This is in continuation of the series “Learn Python Programming in 3 hours”. In case you have not gone through the previous section, please do so before you proceed.
In the previous chapter (Learn Python Programming in 3 hours- Part 1 ) we discussed the following:-
Installing Anaconda
The basic Spyder interface.
Import data into Python
Check: no of rows, no of column and the structure of your data in Python
View the data that you imported in Python
Create computed columns and use basic numeric functions in Python
Sort the data in Python
In this chapter, we will continue from where we left and by end of this chapter you should be able to do the following in Python:-
• You should be able to derive the value of column based on condition in Python
• You should be able to apply basic character functions to your data in Python
• You should be able to convert data types in Python
• You should be able to deal with basic date columns in Python
• You should be able to do mathematical calculations with your data in Python
• You should be able to remove duplicates in your data in Python
• You should be able to replace and find missing values in your data in Python
• You should be able to Remove or Keep columns from a dataset in Python
So lets get started:-
Create New Column based on Condition
Now what we need to do is to create a new column called gender, we will create this column based on the values of the column sex. We will be using a method ‘where’ from the package numpy:-
names.head(2)
names[‘Gender’]=np.where(names[‘sex’]==’boy’,’Male’,’Female’)
names.head(2)
All I am telling Python is to create a column ‘Gender’ in table ‘names’…. assign it value ‘Male’ where sex==’boy’ , otherwise assign as ‘Female’. I checked the sample set of data using head function.

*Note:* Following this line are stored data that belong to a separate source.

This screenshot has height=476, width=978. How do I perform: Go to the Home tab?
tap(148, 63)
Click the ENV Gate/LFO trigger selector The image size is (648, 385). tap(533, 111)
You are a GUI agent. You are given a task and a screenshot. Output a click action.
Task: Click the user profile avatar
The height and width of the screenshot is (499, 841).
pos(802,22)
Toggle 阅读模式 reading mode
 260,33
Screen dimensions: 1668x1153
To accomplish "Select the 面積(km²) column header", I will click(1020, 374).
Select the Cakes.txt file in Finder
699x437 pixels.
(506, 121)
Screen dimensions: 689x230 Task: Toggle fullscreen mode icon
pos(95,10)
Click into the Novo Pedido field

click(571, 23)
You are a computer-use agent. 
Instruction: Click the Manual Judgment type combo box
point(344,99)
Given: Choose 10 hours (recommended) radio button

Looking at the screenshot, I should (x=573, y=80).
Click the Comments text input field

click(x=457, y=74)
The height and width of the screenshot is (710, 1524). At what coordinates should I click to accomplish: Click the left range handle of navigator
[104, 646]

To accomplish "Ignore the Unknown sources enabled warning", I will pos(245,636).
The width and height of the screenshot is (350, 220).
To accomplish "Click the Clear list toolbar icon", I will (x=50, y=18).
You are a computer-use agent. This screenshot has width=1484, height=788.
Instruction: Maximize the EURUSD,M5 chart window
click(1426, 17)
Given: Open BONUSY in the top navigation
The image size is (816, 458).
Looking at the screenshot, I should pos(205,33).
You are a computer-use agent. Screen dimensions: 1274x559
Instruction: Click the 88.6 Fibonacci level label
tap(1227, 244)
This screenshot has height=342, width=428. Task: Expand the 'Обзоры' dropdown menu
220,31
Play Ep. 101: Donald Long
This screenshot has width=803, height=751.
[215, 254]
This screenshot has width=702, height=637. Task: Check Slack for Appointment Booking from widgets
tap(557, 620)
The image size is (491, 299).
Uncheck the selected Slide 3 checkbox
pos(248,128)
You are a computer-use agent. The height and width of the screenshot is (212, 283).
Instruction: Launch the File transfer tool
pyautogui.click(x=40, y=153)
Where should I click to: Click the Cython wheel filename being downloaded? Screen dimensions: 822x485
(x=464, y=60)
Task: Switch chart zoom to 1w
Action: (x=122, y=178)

Following is how it (np.where) works:
np.where(dataframe[‘column’]==’check’,’ValuefrTrue’,’ValuefrFalse’)
Please remember to use, ‘==’ to check and not ‘=’
If we had to assign binary values instead of Male and Female we could do the same as follows:
#names[‘Gender’]=np.where(names[‘sex’]==’boy’,1,0)
However for this course, we will stick to Male and Female instead of 1 and 0.
Adding a # sign before a line in Python, comments it out.
Modify a column
Previously we named the values in Column Gender as Male or Female. Now we will try to recreate the column gender by applying the substring function to extract only the first alphabet i.e. ‘M’ or ‘F’.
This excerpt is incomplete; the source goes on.